I’m generally a fairly sanguine chap but occasionally I read something that makes my blood boil. The excellent BBC Music Magazine has just published another of its Greatest of All Time polls. These polls always cause controversy and passion – it’s their raison d’etre – but they do provide a bit of harmless fun and a talking point for music lovers. What makes the BBC Mag polls particularly interesting is that the people who nominate their All Time Greats are professionals working in the same field. A few years ago, 100 pianists voted for the Greatest Pianists. This time, 100 fiddle players nominated their greatest fellow violinists. Each violinist was allowed three votes. The result was: 1 David Oistrakh; 2 Jascha Heifetz, 3 Fritz Kreisler. Hurrah – or nearly hurrah!
Only five of the 100 violinists voted for the winning top three (Daniel Hope, Gil Shaham, Yuri Torchinsky, Maxim Vengerov and Elizabeth Wallfisch) though none listed them in the correct order which, obviously, should be Heifetz, Kreisler, Oistrakh.

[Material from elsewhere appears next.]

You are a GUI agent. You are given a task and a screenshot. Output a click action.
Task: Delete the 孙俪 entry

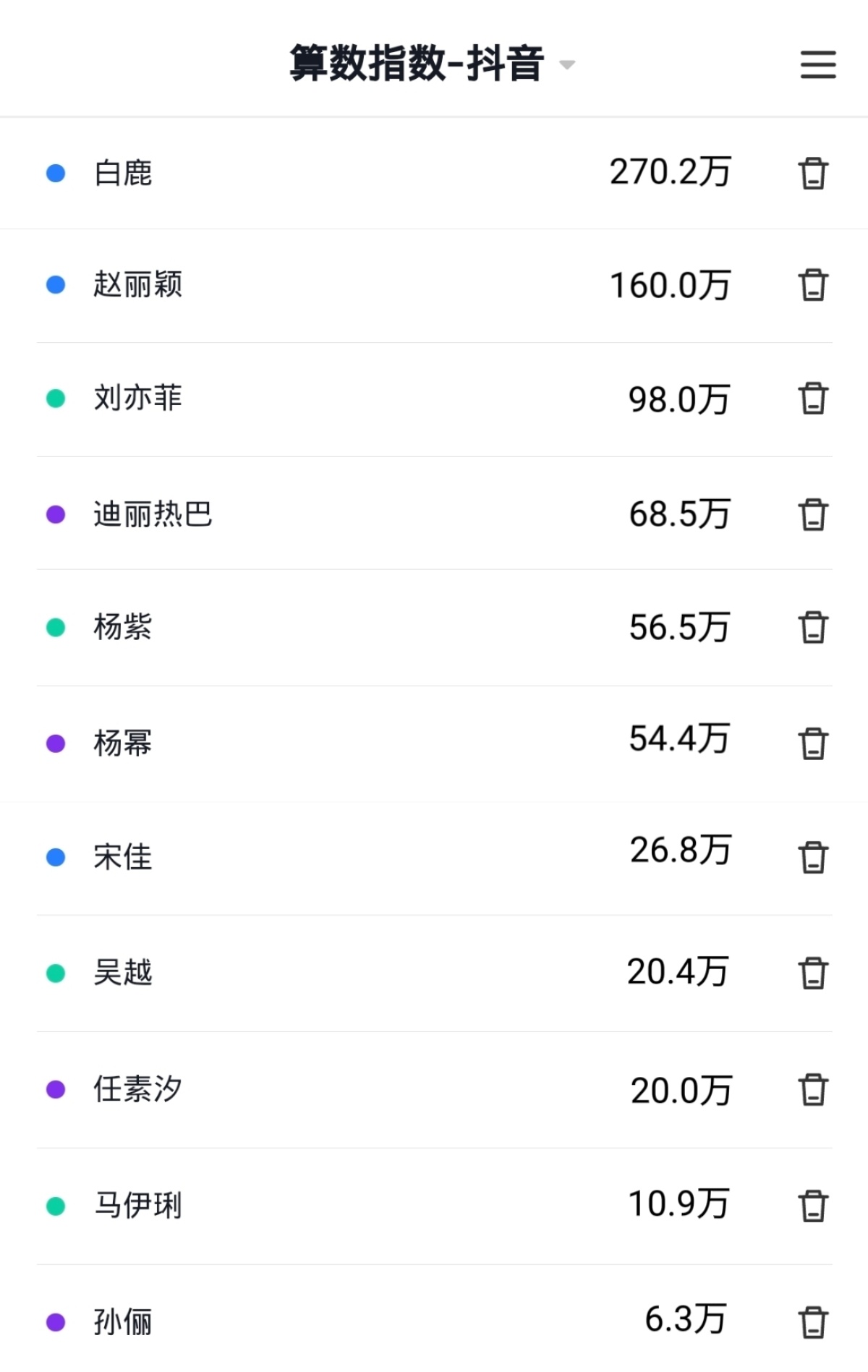point(813,1323)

It was clearly a close-run thing for first and second place. Both Oistrakh and Heifetz garnered 34 nominations – except that one nomination for Heifetz was a negative vote made by a violinist called Robert McDuffie who nominated Heifetz with a special note attached. Heifetz, in case you don’t know, was marketed during his lifetime – not without reason – as ‘The Violinist of the 20th Century’. Even fiddle players who don’t warm to his intense, high octane style acknowledge his technical supremacy and influence on the course of the violin’s history. McDuffie, whoever he is, nominated Heifetz because he was ‘a musical narcissist’ who inspired McDuffie ‘what not to do’, a gesture that in itself takes some beating for narcissism and breathtaking stupidity. Perhaps if he listened more closely to what Heifetz was about he might become a better player and thus rise from the present ranks of obscurity.